<<<<
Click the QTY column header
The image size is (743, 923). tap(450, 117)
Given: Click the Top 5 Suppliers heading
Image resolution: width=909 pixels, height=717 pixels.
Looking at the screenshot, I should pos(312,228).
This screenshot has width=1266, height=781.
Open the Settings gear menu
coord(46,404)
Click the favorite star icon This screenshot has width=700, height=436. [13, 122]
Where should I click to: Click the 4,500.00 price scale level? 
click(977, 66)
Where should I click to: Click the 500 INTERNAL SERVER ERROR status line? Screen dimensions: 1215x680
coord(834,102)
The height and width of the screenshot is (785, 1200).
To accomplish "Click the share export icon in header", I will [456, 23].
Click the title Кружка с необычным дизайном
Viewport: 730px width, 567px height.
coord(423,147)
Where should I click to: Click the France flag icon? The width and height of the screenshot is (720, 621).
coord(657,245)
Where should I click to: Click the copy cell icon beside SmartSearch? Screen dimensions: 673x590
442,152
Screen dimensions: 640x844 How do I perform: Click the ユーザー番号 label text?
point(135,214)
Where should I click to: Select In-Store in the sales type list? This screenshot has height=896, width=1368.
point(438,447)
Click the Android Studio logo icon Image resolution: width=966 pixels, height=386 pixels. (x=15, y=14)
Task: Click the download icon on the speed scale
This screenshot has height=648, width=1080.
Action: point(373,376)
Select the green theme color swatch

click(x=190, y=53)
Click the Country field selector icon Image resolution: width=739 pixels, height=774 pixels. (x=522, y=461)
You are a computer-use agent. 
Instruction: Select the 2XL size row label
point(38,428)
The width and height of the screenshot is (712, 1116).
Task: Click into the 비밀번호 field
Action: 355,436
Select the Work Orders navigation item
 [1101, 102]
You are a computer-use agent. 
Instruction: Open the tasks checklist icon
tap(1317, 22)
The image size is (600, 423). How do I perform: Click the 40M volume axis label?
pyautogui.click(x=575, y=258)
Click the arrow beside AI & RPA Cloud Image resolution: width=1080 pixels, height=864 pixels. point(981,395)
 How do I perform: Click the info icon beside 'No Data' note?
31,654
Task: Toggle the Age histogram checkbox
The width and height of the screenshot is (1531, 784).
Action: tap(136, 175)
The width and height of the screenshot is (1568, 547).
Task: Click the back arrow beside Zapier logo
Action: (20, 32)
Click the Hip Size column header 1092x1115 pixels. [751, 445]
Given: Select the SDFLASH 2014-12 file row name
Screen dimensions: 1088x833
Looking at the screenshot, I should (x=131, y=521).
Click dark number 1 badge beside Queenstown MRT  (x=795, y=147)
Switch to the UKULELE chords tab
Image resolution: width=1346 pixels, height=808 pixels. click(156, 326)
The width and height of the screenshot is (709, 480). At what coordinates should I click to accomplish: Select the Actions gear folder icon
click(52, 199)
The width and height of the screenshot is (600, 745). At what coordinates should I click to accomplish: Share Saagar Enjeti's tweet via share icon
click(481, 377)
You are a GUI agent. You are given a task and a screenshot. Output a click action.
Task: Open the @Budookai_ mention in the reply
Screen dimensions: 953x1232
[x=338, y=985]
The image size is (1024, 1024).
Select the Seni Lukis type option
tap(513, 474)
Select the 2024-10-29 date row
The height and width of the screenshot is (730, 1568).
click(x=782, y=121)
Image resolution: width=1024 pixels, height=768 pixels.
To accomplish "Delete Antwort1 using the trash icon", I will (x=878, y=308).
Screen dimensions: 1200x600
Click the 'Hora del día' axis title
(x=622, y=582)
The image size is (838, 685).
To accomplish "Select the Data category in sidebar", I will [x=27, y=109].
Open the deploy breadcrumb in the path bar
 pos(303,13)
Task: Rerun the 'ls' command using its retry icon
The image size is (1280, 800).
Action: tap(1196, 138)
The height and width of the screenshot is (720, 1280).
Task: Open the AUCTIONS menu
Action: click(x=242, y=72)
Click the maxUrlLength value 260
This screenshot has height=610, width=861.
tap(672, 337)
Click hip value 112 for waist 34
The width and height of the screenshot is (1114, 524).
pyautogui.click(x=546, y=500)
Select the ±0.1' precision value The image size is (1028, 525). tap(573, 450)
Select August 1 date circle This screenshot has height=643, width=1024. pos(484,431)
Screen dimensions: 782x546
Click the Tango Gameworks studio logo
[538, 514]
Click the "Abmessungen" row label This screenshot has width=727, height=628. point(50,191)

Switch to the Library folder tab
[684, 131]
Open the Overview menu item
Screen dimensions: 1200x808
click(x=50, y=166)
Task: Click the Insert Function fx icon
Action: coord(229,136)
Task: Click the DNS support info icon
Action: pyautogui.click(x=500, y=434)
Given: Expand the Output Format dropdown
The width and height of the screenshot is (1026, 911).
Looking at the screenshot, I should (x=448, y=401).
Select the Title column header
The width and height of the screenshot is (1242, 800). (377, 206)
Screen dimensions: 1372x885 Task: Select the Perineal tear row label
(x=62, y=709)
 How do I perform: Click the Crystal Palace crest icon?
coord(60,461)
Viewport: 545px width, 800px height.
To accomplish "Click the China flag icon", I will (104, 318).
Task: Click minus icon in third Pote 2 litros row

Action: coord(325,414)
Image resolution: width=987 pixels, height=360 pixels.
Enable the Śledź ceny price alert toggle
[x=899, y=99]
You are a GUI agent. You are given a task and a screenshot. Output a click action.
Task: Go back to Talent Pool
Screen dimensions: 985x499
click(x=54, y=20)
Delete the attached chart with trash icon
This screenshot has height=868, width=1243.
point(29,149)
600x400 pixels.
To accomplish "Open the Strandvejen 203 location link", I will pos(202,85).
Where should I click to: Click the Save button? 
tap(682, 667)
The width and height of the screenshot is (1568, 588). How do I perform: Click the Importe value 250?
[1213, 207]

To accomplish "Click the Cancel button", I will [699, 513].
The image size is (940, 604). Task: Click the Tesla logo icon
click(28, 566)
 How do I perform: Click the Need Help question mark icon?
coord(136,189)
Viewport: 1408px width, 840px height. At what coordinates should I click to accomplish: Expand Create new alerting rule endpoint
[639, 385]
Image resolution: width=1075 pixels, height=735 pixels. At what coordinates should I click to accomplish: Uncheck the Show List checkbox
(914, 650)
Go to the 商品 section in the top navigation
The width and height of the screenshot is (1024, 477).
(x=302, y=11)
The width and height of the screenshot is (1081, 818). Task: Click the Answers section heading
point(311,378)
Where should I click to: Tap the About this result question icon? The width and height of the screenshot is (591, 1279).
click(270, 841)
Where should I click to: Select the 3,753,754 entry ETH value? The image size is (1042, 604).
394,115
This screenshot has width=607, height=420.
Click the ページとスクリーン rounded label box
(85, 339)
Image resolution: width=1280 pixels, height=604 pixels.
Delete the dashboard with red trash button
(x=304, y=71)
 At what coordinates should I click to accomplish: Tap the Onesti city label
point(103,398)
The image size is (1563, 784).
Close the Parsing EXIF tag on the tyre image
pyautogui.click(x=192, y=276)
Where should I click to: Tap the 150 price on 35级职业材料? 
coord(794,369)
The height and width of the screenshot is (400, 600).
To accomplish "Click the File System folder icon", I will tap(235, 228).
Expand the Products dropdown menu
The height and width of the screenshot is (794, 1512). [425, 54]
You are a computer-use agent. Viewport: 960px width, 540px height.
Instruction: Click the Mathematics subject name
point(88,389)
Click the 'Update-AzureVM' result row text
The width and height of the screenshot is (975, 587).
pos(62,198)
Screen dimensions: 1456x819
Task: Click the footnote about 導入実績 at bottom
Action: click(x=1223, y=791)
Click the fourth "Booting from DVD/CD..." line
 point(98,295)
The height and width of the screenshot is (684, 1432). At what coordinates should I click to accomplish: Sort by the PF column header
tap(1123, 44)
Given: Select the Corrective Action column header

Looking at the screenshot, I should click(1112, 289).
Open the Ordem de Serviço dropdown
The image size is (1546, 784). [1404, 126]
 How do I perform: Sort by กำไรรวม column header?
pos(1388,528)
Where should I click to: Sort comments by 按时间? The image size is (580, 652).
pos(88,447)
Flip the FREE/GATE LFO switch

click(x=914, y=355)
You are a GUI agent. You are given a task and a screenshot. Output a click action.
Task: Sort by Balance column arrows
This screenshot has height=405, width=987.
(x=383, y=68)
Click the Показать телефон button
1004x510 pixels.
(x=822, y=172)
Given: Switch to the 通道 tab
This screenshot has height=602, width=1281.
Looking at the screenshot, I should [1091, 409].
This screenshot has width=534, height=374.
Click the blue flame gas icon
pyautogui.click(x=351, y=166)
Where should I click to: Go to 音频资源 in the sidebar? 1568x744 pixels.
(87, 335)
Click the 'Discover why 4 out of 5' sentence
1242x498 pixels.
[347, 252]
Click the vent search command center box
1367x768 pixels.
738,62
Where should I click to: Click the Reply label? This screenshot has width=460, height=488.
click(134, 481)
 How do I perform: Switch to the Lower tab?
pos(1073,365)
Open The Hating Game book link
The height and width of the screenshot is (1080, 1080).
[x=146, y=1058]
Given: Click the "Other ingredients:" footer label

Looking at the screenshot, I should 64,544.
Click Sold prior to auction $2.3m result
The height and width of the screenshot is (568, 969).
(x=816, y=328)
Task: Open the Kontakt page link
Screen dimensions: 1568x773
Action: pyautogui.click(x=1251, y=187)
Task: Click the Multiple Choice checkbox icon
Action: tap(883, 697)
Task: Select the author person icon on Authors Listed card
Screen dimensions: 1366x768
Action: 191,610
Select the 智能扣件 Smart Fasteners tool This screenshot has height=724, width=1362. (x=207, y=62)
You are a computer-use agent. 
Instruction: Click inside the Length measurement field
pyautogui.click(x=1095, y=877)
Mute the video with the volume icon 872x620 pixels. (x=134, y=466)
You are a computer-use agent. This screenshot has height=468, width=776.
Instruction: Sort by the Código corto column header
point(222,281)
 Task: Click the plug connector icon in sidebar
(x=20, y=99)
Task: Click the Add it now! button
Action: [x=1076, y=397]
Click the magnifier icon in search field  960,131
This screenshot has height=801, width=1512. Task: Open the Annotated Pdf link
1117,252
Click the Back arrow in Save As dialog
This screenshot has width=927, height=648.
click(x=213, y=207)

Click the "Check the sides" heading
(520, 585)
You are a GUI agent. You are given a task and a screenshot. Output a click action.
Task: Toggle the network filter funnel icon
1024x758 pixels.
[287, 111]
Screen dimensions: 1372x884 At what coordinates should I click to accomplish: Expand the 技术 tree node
>>>>
**Your assignment**: Read through the lines above and collect those that contain the string "using".

**Solution to this problem**:
To accomplish "Delete Antwort1 using the trash icon", I will (x=878, y=308).
Task: Rerun the 'ls' command using its retry icon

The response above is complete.